Frequently asked questions
If my smart lock battery dies, am I locked out?
No. Every smart lock is designed so a dead battery can't strand you — but the way back in differs by model. Retrofit locks (August, SwitchBot, Aqara) keep your existing physical key working. Keyed deadbolts (Level Lock Pro, Schlage Encode Plus) include a real key. And key-free locks (Yale Assure Lock 2 Plus, Schlage Sense Pro) use an emergency power contact — a 9V battery or a USB-C power bank held to the lock — to wake it up long enough to enter your code.
Will the lock warn me before the battery dies?
Yes, usually with weeks of notice. From our verified records: the Schlage Encode Plus flags low battery in the app at 20% and critical at 8%; the Yale Assure Lock 2 Plus notifies at 25%, then sends daily emails and push alerts as it drains; August pushes an early low-battery notification; and the eufy FamiLock falls back to backup cells for PIN-only entry when its main pack runs flat. A dead battery is almost always a surprise you were warned about.
How do you open a key-free smart lock with a dead battery?
With emergency external power. The Yale Assure Lock 2 Plus has two exterior contact pads — hold a 9V battery against them and the keypad powers up long enough to enter your code. The Schlage Sense Pro and the eufy FamiLock use a USB-C port instead: press any phone power bank to it. These locks have no keyway at all, so the emergency-power path is the fallback — it's worth knowing before you need it.
Do rechargeable smart locks have the same problem?
They shift it.
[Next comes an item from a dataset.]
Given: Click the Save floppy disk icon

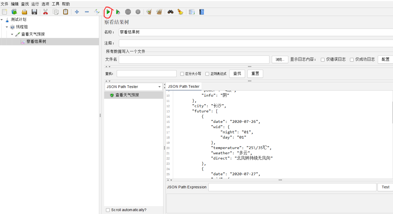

The Aqara U200, eufy FamiLock, and SwitchBot Lock Ultra use rechargeable packs (roughly 5–12 months per charge) instead of disposable cells, so there's nothing to buy — but you do need a charging routine, and a pack that hits zero still needs its backup path (existing key for the retrofits; USB-C emergency power and AAA cells on the eufy). The SwitchBot also keeps a CR123A backup cell and a small supercapacitor for a few emergency unlocks.
Which smart lock batteries last the longest?
From our records, the Yale Assure Lock 2 Plus leads at about 18 months on 4 AA cells. The Level Lock Pro (single CR2) and SwitchBot Lock Ultra (rechargeable) land near a year. The short pole is the August Wi-Fi lock at about 3 months on 2 CR123A cells — its #1 owner complaint. Most of the rest sit in the 6-month range.